上機嫌に部屋の掃除とかしているらしく、俺は薄っすら瞼を開けて状況を理解した。
「……そか、俺、夢でじっちゃんと……」
大賢者がじっちゃんだったとはな。
どうして夢に出現し、俺に教えてくれたのか定かではない。何れ教えてくれる機会もあるだろうけれど――今は、とにかく。

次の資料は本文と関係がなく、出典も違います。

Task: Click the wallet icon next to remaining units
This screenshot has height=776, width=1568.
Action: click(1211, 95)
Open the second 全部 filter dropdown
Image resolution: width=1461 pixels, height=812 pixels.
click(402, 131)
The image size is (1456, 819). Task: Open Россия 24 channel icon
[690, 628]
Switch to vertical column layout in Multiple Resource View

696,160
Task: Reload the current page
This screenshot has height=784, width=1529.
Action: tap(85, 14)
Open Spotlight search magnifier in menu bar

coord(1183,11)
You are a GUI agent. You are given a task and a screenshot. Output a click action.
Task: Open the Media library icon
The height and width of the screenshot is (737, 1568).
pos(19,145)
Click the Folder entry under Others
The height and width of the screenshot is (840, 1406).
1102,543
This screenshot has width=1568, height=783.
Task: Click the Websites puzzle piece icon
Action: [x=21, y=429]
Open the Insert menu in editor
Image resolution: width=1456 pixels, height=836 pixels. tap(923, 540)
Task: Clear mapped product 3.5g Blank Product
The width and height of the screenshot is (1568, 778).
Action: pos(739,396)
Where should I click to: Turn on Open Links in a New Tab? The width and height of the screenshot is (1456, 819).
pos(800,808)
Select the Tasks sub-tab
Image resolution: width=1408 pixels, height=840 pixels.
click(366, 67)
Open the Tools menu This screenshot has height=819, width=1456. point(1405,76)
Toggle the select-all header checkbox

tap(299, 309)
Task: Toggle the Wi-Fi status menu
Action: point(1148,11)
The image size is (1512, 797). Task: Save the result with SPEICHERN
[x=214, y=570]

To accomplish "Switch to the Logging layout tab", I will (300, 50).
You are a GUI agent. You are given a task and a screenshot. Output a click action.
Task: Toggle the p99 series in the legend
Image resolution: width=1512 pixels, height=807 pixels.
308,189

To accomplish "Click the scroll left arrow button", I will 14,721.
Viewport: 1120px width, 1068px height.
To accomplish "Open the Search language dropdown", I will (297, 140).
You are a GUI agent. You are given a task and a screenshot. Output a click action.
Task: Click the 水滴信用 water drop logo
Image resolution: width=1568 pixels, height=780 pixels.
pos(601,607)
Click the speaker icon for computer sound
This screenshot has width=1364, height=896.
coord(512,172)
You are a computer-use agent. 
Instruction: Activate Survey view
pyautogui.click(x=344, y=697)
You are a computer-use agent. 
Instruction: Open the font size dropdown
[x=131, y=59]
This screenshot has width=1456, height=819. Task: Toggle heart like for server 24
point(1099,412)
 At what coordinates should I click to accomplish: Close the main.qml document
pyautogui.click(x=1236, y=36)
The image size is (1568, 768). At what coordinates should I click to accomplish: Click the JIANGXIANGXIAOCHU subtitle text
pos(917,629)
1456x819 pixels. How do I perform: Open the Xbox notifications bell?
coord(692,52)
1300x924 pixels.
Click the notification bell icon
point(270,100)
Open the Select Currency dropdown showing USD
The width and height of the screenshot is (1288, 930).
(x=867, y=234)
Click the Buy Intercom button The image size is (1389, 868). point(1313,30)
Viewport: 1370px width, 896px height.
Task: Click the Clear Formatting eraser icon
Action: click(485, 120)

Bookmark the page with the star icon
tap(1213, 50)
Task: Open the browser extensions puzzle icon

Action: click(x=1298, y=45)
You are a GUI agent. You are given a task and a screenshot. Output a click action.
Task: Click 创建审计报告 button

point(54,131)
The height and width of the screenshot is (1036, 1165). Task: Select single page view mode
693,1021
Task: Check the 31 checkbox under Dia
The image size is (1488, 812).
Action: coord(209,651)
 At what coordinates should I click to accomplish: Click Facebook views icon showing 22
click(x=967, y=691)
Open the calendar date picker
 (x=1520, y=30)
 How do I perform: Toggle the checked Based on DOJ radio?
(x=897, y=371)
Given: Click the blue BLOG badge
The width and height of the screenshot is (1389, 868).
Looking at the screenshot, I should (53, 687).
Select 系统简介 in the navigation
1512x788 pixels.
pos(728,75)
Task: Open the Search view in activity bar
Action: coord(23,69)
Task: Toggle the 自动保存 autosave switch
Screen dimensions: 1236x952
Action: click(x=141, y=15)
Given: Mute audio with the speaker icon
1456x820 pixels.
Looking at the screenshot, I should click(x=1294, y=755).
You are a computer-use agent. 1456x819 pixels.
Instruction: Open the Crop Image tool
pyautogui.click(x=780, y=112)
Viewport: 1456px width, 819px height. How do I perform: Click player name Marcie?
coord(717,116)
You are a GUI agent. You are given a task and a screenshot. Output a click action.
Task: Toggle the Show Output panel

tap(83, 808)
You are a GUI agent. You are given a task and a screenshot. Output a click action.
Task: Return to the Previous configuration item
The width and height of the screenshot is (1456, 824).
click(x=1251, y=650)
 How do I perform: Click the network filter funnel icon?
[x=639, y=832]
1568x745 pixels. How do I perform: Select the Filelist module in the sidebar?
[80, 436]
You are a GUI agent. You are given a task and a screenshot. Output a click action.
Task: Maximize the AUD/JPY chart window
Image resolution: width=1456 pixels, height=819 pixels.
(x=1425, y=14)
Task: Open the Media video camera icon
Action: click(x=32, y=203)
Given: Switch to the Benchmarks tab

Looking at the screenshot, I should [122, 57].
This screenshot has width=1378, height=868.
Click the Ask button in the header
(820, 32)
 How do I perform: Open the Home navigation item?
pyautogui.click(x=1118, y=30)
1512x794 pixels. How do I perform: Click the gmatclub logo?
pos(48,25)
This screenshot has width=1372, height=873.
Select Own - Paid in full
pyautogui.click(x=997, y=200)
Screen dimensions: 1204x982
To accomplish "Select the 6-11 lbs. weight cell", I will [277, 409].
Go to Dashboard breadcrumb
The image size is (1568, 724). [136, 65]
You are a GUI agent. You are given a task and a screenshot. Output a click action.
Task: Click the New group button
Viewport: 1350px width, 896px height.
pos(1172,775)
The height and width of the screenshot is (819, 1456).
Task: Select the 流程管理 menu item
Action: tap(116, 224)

こっそり起き上がって、ルナの背後に向かった。それから狙いを定めて、後ろから――。
「愛しているよ、ルナ」
「――きゃぁっ、カイト様!? お、起きておられたのですね……心臓がばくばくしました。酷いですよ、もう。でも、嬉しいです。わたしもカイト様を愛しています」
むすっと膨らむルナだったが、直ぐに表情を切り替えて笑った。
「ごめんな」
「いえ。……あ、そうでした。ワンダがお待ちしておりますよ」
「そうだったな。詳しい事を聞かないと」
「これからの事をお話になられるのでしょう……イルミネイトの存続にも関わるかもしれません。共和国と中立国の動きも活発になっておりますし」
最近では、ギルド『エルドラード』の不穏な動きもあった。エーデルにノーブルの出現。この分だと、ギルドマスターのオールも姿を現すかもしれない。
大事に……いや、なってるけど、もっと酷い状況になる前に対策をせねば。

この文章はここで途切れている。